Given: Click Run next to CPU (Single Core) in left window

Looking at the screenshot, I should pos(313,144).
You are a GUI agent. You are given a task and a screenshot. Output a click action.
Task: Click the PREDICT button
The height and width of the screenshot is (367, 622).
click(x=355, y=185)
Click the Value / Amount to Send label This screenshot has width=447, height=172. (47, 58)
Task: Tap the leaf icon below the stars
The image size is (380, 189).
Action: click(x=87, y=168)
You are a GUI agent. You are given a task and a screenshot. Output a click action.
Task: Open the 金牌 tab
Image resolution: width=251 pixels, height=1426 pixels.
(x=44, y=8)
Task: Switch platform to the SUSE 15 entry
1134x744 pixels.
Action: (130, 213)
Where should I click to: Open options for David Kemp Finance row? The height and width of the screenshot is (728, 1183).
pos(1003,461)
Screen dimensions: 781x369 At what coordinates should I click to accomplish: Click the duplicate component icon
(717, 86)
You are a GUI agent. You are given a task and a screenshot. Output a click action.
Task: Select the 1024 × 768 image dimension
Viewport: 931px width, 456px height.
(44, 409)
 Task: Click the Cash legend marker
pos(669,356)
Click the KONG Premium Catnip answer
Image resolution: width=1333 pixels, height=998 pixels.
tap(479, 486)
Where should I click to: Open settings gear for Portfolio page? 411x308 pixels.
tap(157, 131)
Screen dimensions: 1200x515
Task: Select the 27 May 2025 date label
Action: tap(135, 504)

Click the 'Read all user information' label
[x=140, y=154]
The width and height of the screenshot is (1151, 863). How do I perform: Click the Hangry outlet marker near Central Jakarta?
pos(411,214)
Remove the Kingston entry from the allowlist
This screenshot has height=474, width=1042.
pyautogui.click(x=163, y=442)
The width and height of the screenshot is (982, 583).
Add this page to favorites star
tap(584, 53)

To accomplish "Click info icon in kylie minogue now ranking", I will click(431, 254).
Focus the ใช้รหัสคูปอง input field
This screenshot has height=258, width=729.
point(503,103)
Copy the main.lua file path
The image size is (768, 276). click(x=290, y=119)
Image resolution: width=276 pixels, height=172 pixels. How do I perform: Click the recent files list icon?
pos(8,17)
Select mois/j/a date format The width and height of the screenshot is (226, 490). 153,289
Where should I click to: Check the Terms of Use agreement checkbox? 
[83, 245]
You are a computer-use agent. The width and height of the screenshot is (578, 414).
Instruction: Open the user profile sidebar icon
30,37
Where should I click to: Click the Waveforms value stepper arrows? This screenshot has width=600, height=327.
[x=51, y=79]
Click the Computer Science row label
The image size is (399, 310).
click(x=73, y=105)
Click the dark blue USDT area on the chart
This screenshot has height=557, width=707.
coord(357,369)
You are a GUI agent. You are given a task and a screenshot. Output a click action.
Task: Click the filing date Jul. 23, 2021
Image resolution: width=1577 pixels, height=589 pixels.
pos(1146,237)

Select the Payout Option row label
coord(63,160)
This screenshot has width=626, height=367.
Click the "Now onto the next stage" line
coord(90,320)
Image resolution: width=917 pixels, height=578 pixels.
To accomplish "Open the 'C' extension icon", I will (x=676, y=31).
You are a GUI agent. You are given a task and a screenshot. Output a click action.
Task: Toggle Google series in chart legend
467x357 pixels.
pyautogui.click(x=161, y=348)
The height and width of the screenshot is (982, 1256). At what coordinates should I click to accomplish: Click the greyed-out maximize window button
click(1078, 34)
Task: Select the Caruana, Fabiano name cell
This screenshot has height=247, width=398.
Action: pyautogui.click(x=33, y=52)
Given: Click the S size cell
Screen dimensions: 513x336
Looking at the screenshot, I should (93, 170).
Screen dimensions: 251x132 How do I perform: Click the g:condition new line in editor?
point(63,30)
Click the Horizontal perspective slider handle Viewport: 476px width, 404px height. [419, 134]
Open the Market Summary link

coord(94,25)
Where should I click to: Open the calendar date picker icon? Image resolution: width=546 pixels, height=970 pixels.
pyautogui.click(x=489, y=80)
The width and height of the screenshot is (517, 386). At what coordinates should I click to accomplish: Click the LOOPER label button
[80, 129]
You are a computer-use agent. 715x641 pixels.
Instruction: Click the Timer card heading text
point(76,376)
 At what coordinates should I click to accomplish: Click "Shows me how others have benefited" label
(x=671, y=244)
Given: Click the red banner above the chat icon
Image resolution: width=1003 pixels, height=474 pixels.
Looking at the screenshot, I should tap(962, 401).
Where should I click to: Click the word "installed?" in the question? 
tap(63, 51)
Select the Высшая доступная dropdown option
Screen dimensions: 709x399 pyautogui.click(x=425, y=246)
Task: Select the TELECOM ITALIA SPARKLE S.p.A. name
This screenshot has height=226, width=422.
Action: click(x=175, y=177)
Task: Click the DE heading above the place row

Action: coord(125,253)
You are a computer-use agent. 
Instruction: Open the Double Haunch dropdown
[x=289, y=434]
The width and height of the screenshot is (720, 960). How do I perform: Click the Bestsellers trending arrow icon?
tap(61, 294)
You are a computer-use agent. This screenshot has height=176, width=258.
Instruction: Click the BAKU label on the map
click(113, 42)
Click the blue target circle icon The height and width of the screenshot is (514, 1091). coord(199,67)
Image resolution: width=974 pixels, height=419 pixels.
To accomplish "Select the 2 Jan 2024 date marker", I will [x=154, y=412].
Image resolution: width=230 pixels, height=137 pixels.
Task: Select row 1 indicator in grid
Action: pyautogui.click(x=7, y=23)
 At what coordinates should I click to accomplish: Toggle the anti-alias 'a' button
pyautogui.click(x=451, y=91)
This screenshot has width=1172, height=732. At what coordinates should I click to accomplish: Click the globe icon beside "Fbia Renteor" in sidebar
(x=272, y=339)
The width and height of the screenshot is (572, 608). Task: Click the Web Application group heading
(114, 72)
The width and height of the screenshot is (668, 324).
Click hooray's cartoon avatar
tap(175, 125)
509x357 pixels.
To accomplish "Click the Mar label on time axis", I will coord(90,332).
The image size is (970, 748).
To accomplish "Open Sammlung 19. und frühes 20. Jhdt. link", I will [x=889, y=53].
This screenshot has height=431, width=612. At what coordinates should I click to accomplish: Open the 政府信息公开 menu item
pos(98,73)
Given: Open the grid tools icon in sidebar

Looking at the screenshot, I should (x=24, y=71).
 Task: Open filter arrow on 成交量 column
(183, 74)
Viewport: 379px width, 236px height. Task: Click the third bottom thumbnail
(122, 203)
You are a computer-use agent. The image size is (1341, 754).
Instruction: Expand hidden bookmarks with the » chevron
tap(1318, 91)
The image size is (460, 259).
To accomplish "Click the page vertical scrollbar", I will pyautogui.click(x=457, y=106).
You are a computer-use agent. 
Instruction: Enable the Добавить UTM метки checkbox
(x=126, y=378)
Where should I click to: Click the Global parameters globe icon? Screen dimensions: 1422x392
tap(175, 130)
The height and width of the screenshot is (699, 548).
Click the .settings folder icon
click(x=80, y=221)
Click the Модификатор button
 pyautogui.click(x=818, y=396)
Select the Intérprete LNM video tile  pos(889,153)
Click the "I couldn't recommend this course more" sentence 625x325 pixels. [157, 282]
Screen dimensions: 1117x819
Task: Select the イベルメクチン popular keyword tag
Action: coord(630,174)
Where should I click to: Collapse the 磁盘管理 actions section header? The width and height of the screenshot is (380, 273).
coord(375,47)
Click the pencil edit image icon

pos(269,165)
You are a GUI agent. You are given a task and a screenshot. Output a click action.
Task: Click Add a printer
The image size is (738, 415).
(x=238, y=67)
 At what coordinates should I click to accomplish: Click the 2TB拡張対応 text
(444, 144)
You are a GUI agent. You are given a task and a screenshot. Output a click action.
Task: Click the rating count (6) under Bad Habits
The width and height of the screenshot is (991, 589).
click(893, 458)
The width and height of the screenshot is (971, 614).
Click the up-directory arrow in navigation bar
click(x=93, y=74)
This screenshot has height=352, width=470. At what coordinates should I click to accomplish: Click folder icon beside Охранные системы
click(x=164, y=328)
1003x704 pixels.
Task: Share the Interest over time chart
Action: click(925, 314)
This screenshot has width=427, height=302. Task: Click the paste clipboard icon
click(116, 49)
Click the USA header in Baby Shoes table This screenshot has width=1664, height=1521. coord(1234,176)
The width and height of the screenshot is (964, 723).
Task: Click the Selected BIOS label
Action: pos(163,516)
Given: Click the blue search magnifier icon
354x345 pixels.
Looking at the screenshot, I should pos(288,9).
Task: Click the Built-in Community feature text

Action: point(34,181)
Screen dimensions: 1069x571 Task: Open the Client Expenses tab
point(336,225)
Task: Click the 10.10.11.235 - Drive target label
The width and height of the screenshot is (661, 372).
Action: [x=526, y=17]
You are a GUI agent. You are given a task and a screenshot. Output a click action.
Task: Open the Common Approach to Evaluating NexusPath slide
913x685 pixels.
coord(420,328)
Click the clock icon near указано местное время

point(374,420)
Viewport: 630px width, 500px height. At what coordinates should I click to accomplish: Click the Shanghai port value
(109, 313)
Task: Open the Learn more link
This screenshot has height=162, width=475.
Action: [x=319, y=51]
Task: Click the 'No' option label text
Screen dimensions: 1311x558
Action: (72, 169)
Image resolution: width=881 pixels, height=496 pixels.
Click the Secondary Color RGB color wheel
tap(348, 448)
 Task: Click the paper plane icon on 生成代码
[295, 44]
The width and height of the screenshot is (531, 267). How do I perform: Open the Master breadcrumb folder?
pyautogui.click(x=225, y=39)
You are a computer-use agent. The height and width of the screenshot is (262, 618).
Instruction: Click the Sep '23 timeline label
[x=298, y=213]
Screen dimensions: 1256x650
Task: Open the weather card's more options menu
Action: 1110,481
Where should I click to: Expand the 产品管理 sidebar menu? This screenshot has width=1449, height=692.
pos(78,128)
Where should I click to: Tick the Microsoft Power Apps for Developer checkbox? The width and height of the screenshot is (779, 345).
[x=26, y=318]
________________________
EXERCISE INSTRUCTIONS => Reproduce, word for word and in full, only the lines above that start at the line with "Task: Tap the leaf icon below the stars" and run through the line with "You are a computer-use agent. The width", both ends included.

RESPONSE BELOW =>
Task: Tap the leaf icon below the stars
The image size is (380, 189).
Action: click(x=87, y=168)
You are a GUI agent. You are given a task and a screenshot. Output a click action.
Task: Open the 金牌 tab
Image resolution: width=251 pixels, height=1426 pixels.
(x=44, y=8)
Task: Switch platform to the SUSE 15 entry
1134x744 pixels.
Action: (130, 213)
Where should I click to: Open options for David Kemp Finance row? The height and width of the screenshot is (728, 1183).
pos(1003,461)
Screen dimensions: 781x369 At what coordinates should I click to accomplish: Click the duplicate component icon
(717, 86)
You are a GUI agent. You are given a task and a screenshot. Output a click action.
Task: Select the 1024 × 768 image dimension
Viewport: 931px width, 456px height.
(44, 409)
 Task: Click the Cash legend marker
pos(669,356)
Click the KONG Premium Catnip answer
Image resolution: width=1333 pixels, height=998 pixels.
tap(479, 486)
Where should I click to: Open settings gear for Portfolio page? 411x308 pixels.
tap(157, 131)
Screen dimensions: 1200x515
Task: Select the 27 May 2025 date label
Action: tap(135, 504)

Click the 'Read all user information' label
[x=140, y=154]
The width and height of the screenshot is (1151, 863). How do I perform: Click the Hangry outlet marker near Central Jakarta?
pos(411,214)
Remove the Kingston entry from the allowlist
This screenshot has height=474, width=1042.
pyautogui.click(x=163, y=442)
The width and height of the screenshot is (982, 583).
Add this page to favorites star
tap(584, 53)

To accomplish "Click info icon in kylie minogue now ranking", I will click(431, 254).
Focus the ใช้รหัสคูปอง input field
This screenshot has height=258, width=729.
point(503,103)
Copy the main.lua file path
The image size is (768, 276). click(x=290, y=119)
Image resolution: width=276 pixels, height=172 pixels. How do I perform: Click the recent files list icon?
pos(8,17)
Select mois/j/a date format The width and height of the screenshot is (226, 490). 153,289
Where should I click to: Check the Terms of Use agreement checkbox? 
[83, 245]
You are a computer-use agent. The width and height of the screenshot is (578, 414).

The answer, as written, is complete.